You Need More Energy
Video flattens your energy. If you feel like you’re being normally expressive, you probably look flat and disengaged on screen. You need to bump up your expressiveness by about 20%.
This doesn’t mean being fake or hyperactive. It means:
- Nodding when they talk (they can’t feel your body language, they need to see it)
- Smiling a bit more than feels natural
- Using slightly more vocal variation
- Sitting up straight (slouching looks terrible on camera)
The Delay Changes Conversation Flow
There’s always a slight delay on video calls — even on good connections. This means:
- Don’t jump in the moment they stop talking. Wait a beat. Otherwise you’ll talk over each other constantly.
- Pauses feel longer to you than they do to them. A 3-second pause that feels awkward to you is barely noticeable on their end.
- If you accidentally talk over each other, just say “Sorry, go ahead” and let them finish.
Screen Sharing Has Its Own Rules
If you’re doing a technical interview with screen sharing:
- Close every other tab and app. Notifications, Slack messages, personal emails — close it all.
- Increase your font size. What’s readable on your monitor is tiny on their screen.
- Narrate what you’re doing. They can see your screen but they can’t see your thought process. “I’m going to start by defining the interface, then I’ll implement the main logic…”
The Hidden Advantage of Remote Interviews
Here’s something most people don’t realize: remote interviews have advantages that in-person interviews don’t.
You can have notes. Not a full script — that’s obvious and weird. But a few bullet points taped next to your camera with your key stories, the company’s recent news, and questions you want to ask? Totally fair game.
You control the environment. No fluorescent lighting, no weird office chairs, no getting lost in the building looking for the right conference room. You’re in your space.
You can manage anxiety better. You can do box breathing on mute before they join. You can have water right there. You can have your brag document on your desk.
This is also where tools like MurMur AI shine — it works on any video call platform and provides real-time hints that only you can see. In an in-person interview, your notes are in your head. In a remote interview, your notes can be right there on screen.
Before, During, and After
5 Minutes Before
- Close all unnecessary apps and tabs
- Test your camera and mic one final time
- Open the meeting link but don’t join yet
- Take three deep breaths
- Have water within reach
During
- Join 1-2 minutes early, not 10 minutes early
- Start with a brief tech check: “Can you hear me okay?”

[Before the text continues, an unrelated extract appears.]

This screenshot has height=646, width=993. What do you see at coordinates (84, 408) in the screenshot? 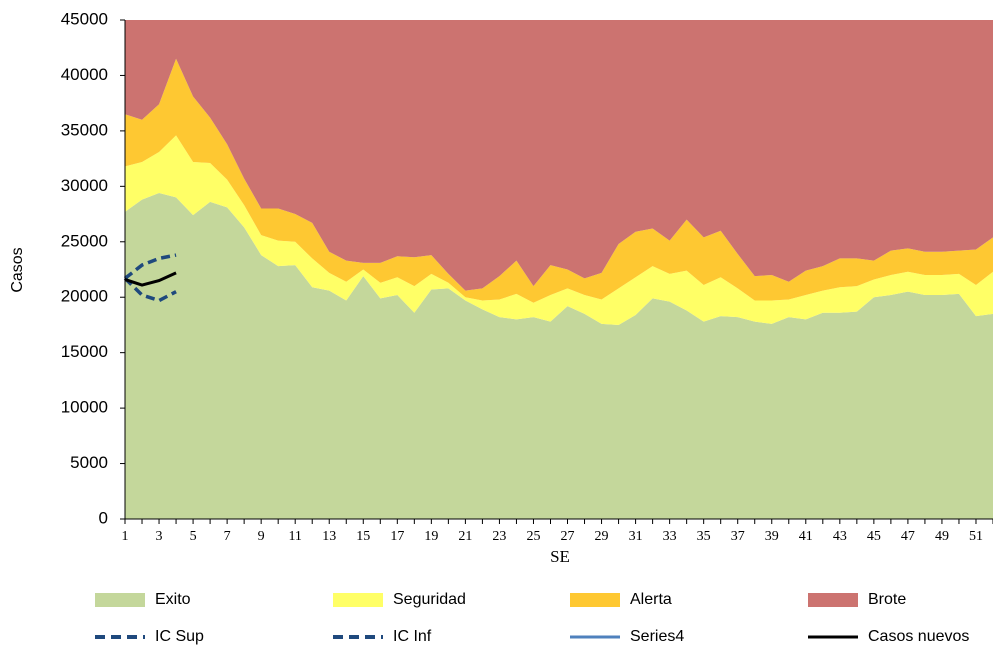
I see `y-tick-label: 10000` at bounding box center [84, 408].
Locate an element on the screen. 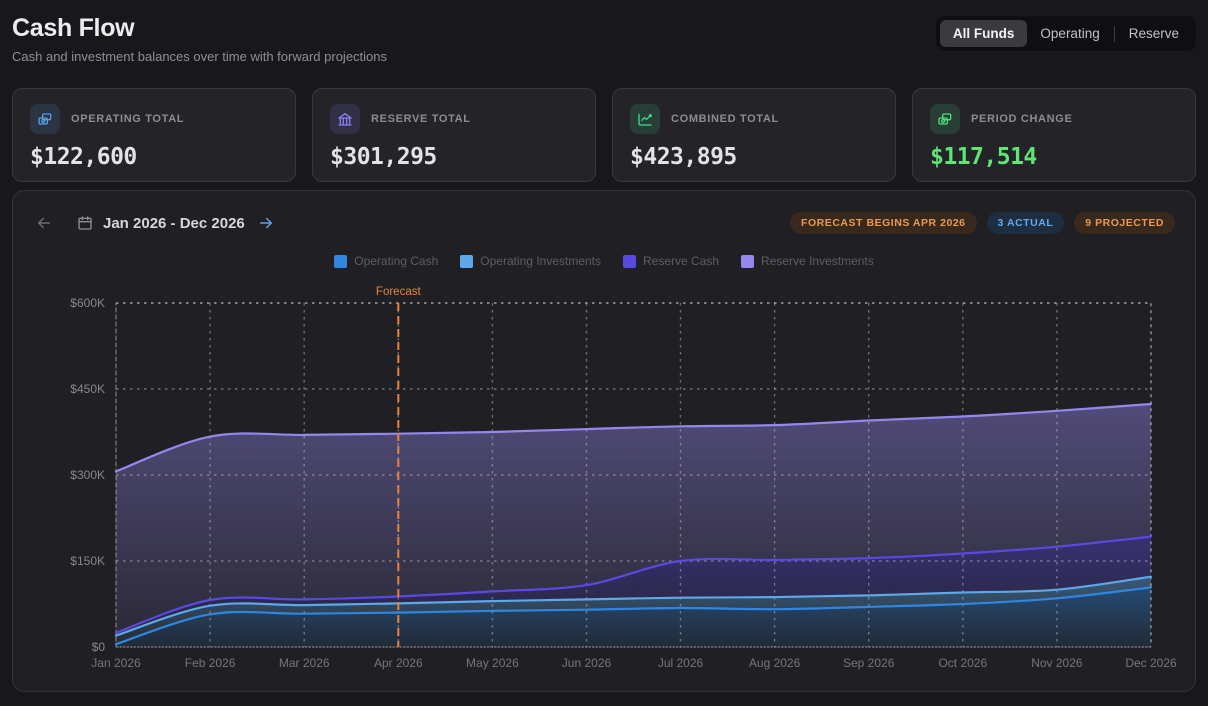 The image size is (1208, 706). line-reserve-cash is located at coordinates (634, 584).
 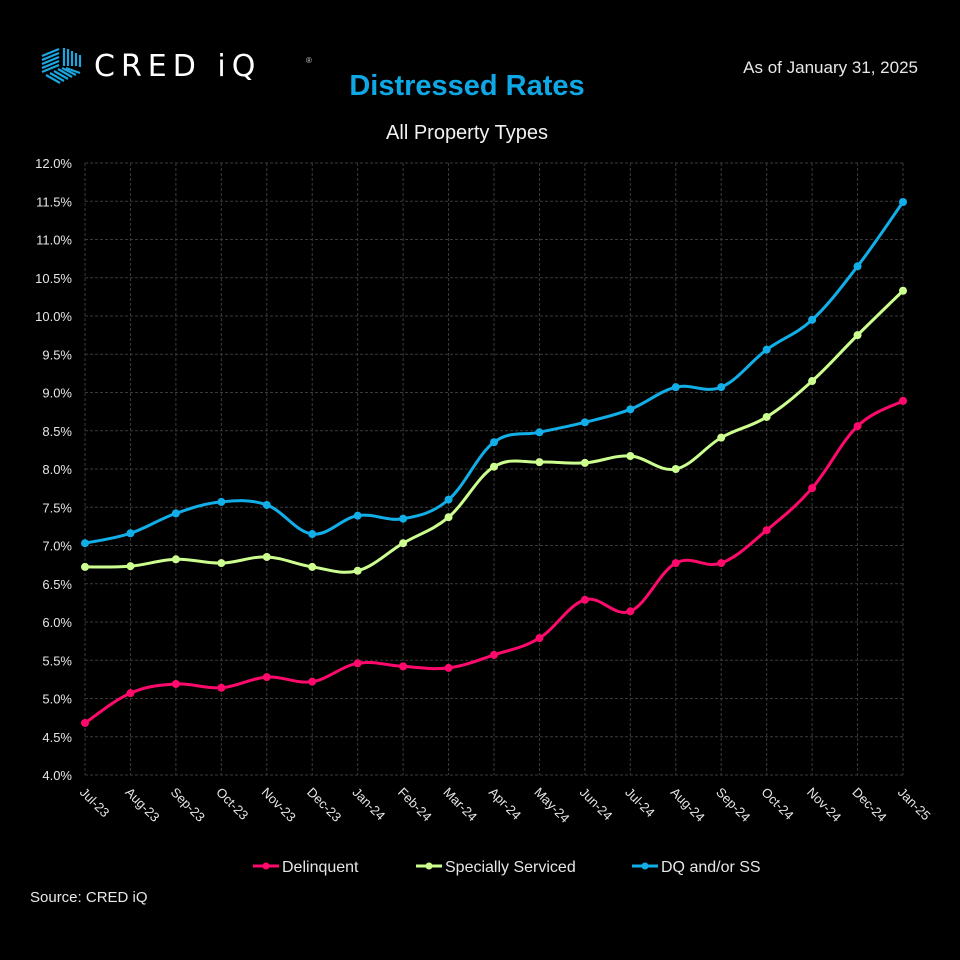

- Look at the camera when speaking, screen when listening
- Keep your hands visible — gestures help convey engagement
- Don’t check your phone (yes, they can tell even if it’s off-screen)
After
- Send a thank-you email within 24 hours
- Keep it short — two sentences about something specific from the conversation, not a generic template
- If they mentioned a concern or you flubbed an answer, you can briefly address it: “I thought more about your question on X, and I wanted to add…”
The Thing Nobody Mentions
Remote interviews feel less “real” than in-person ones, which cuts both ways.
On one hand, it can feel lower-stakes, which reduces anxiety. On the other hand, it’s easy to be too casual — answering from bed, eating during the call, having your phone out.
Treat it like an in-person interview in terms of preparation and professionalism. But take advantage of the format where you can.